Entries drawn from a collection
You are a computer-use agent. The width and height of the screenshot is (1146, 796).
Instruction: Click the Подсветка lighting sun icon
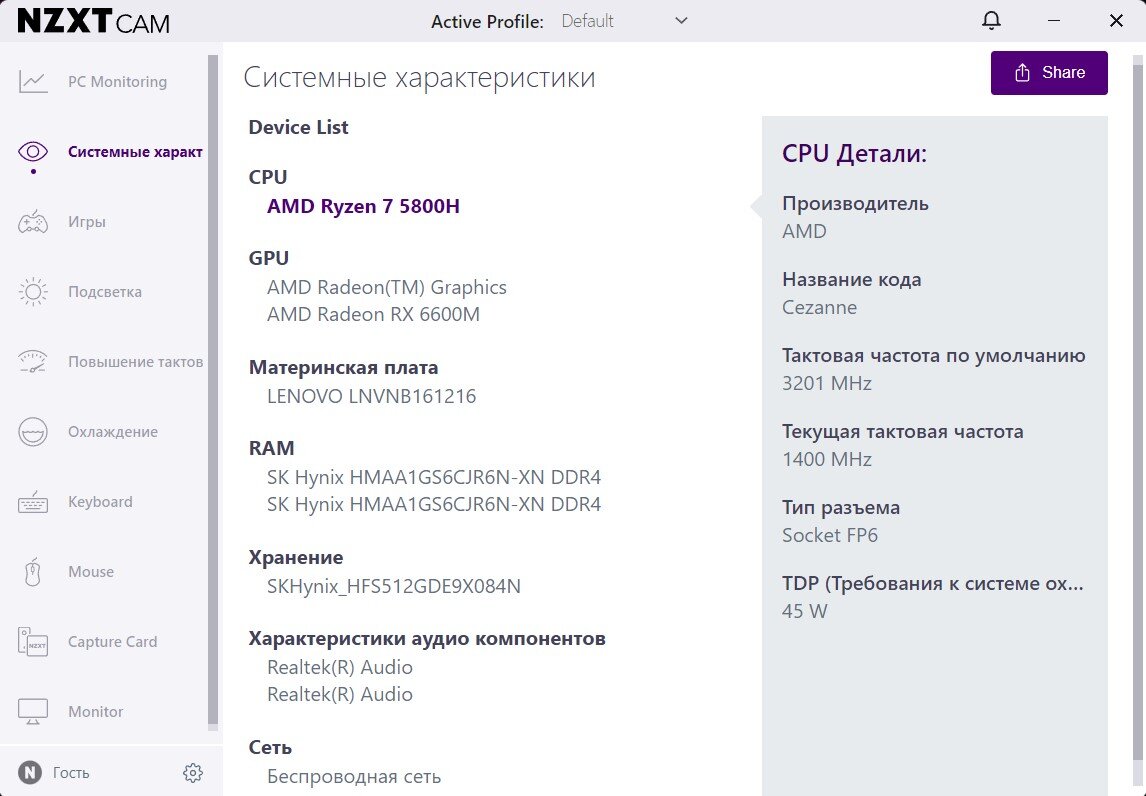pyautogui.click(x=33, y=291)
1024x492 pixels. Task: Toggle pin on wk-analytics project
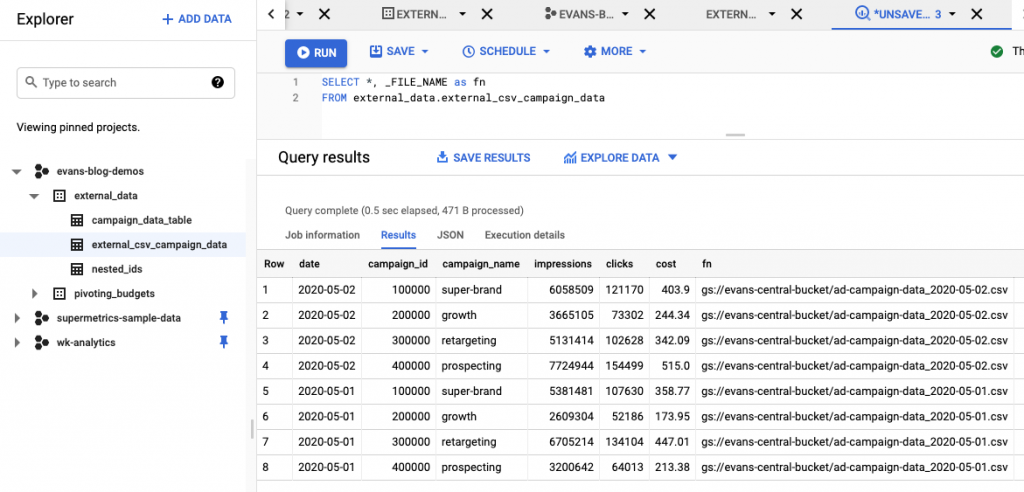tap(222, 342)
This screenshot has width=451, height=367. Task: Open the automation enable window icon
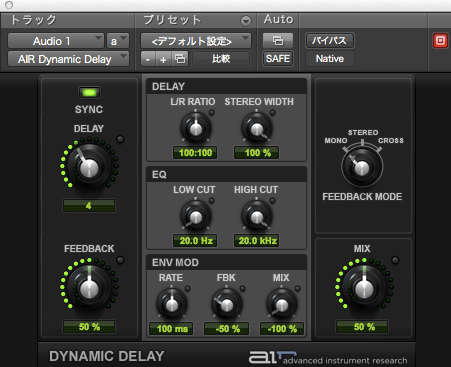coord(278,41)
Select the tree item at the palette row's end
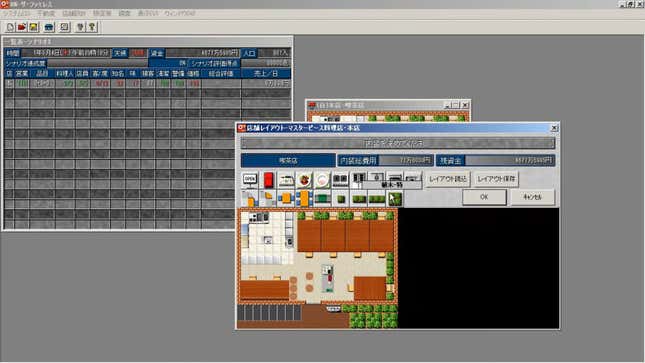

Instructions for the task
Pick out every line of the material that contains the string "width", and copy each one.

Answer in full
You are a computer-use agent. The width and height of the screenshot is (1146, 796).
This screenshot has width=451, height=367. Task: Open the automation enable window icon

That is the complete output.